## WHAT YOU WILL DO
(a) Repeat word for word the stretch of the leveraged finance modeling text from "Step 1: Make" through "the enterprise value.".
(b) Go on with the leveraged finance modeling text, picking up after its last sentence.
BEGIN PAGE TEXT
If no financial data is available; if there are significant uncertainties in the future operations of the business/industry outlook.

If no financial data is available; need to identify potential bidders and sellers

5. Leveraged Finance Modeling

Cold email for internship

Leveraged finance is the method of using debts, as opposed to equity and cash, to finance the purchase of an investment. Leveraged finance is often used by private equity or leveraged buyout firms to maximize their internal rate of return (IRR). 

Leveraged finance modeling is often the most advanced type of modeling as the method requires high levels of granularity and detail. The most common model in leveraged finance is the LBO model. How to build one from the ground up? 

Step 1: Make basic transaction assumptions

At the most basic level, you need to know the purchase enterprise value and the proportion of debt and equity used. To calculate the acquisition price (or enterprise value) for a public company, you would calculate the purchase equity value and then adjust for cash and debt in order to arrive at the enterprise value.

In making assumptions about how much debt is required for a deal, analysts often use multiple tranches of debt depending on investors’ risk appetite. PE firms might be risk-seeking and go up to 6x Debt/EBITDA. They have to find investors who are willing to make loans that are similar to them in their risk appetite. These more aggressive investors might be hedge funds, merchant banks, or mezzanine funds; they could also be institutional investors that specialize in higher-risk Debt.

Step 2: Project cash flows and debt repayment 

In order to project cash flows and debt repayment, some key assumptions about the business’ financial conditions need to be made. Assumptions, however, vary depending on the level of details given. Oftentimes, analysts will make key forecasts for the following metrics:

Having established forecasts and scenarios, you would then go about modeling financial statements for 5 years into the future. Analysts often start with the income statement, and then the balance sheet, and finally the cash flow statement. In the process of doing this, it is important to remember how the three financial statements are linked together. Another key part that will help with arriving at the final future free cash flow is supporting schedules. Supporting schedules are sections in an LBO model that help fill in information that cannot be worked out using just three financial statements. Those include a working capital and depreciation schedule and debt & interest schedule

Example of working capital and depreciation schedule

Example of debt and interest schedule

Step 3: Make exit assumptions and calculate the returns

At the end of the projection period, we will assume that the PE firm sells the company to another firm, a normal company or another PE firm. Normally, we will use an EBITDA exit multiple to calculate the exit enterprise value.
END PAGE TEXT
BEGIN DATA FOR ANALYSIS
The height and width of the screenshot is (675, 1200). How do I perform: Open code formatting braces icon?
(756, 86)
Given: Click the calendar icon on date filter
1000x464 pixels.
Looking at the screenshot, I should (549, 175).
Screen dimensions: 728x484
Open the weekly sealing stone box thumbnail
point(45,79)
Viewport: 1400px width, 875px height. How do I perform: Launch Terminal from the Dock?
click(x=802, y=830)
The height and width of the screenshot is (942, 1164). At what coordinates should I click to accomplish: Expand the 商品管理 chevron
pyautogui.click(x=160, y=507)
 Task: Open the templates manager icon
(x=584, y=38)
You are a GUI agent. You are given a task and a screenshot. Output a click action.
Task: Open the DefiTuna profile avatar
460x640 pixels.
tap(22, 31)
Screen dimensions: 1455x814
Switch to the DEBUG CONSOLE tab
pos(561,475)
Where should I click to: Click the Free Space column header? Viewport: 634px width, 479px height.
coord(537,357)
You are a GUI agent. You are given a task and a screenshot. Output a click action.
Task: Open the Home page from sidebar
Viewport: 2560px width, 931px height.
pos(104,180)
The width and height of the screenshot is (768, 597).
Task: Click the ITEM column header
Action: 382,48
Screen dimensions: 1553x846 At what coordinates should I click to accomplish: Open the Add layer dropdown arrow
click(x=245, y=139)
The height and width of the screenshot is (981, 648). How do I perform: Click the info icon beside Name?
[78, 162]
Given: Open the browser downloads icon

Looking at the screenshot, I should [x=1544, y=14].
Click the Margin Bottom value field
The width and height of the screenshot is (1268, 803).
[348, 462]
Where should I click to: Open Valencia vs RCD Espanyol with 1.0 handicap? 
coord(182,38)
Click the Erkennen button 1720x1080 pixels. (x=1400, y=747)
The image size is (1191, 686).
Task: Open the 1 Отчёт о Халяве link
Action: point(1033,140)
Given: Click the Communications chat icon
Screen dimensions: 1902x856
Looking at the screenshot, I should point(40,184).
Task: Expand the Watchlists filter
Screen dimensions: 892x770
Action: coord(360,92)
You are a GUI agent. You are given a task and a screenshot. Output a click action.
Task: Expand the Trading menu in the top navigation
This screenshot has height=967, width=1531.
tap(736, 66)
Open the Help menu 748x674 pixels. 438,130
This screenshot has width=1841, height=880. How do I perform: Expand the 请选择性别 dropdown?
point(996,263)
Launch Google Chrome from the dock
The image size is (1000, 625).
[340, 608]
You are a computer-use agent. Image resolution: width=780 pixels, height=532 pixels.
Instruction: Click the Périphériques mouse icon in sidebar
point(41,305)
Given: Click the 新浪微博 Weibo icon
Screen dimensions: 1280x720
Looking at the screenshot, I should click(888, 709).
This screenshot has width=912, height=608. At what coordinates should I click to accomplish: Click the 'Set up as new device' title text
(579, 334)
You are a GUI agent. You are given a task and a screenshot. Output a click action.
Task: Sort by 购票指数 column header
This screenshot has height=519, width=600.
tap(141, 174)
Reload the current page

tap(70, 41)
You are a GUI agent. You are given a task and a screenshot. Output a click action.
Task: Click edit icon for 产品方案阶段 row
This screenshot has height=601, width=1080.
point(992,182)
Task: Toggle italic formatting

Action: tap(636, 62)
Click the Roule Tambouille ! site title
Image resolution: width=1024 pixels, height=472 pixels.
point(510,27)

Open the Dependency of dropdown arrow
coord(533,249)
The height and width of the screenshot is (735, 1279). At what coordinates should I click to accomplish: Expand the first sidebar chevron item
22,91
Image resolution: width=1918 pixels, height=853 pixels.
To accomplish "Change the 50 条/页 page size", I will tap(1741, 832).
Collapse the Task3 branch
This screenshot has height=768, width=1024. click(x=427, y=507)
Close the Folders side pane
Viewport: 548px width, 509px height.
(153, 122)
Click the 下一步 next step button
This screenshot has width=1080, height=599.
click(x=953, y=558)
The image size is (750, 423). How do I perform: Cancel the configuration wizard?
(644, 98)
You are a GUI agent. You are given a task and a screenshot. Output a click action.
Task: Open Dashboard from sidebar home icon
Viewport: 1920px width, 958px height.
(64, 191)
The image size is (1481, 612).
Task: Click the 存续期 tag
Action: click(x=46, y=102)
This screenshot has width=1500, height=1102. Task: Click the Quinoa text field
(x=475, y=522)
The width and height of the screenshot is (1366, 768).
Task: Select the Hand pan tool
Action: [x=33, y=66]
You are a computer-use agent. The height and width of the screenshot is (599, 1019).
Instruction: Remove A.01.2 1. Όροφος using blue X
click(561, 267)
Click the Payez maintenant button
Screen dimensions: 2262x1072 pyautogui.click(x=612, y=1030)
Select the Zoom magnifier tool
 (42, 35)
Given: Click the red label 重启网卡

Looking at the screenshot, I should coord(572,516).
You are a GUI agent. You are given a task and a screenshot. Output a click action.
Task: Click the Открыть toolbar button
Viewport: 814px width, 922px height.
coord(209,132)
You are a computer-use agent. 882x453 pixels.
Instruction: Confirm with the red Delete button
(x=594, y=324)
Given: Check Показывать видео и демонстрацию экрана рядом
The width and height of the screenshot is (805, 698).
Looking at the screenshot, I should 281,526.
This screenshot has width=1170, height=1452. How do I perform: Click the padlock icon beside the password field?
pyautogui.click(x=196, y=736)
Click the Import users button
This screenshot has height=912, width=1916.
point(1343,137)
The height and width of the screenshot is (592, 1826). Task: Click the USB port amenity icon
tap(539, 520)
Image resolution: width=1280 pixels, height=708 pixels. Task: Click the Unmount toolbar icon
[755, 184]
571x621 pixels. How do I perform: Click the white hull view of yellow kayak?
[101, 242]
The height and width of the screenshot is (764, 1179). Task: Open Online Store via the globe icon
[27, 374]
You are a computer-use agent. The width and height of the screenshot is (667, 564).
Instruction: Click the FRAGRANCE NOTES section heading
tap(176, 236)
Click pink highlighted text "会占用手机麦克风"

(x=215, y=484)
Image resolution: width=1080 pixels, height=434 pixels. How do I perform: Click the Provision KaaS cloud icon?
END DATA FOR ANALYSIS
## ANSWER LIST
(a)
Step 1: Make basic transaction assumptions

At the most basic level, you need to know the purchase enterprise value and the proportion of debt and equity used. To calculate the acquisition price (or enterprise value) for a public company, you would calculate the purchase equity value and then adjust for cash and debt in order to arrive at the enterprise value.

(b)
The next step is to calculate return metrics. Two return metrics often used in private equity are internal rate of return (IRR) and Money-on-money multiple (otherwise known as MOIC). A detailed elaboration on IRR and MOIC can be found in this article

Step 4: Draw conclusions

Your final recommendation should look something like this: 

“Since we could realize an IRR of 20% and a MoM multiple of 2.5x in our Base Case and a 1x multiple even in the most pessimistic scenarios, we recommend doing the deal and acquiring Company X for an EV / EBITDA multiple of 10.0x. The company has been spending progressively less on CapEx as a % of revenue over time, even when its revenue is growing year on year. Even if its growth rate declines to the levels it were during the midst of the pandemic recession in March, the math still works. For the deal not to work, the company’s revenue growth would have to decline to (-15%), which is well below even the worst-performing company in the industry.”

6. Conclusion

Modeling on Excel in finance is both an art and a science. It is similar to science in that there are certain principles and rules that must be followed. In addition, modeling is also similar to an art because there is a certain level of creativity in constructing a model. We hope that the article gives you a thorough overview of modeling in Excel and a comprehensive understanding of how to model.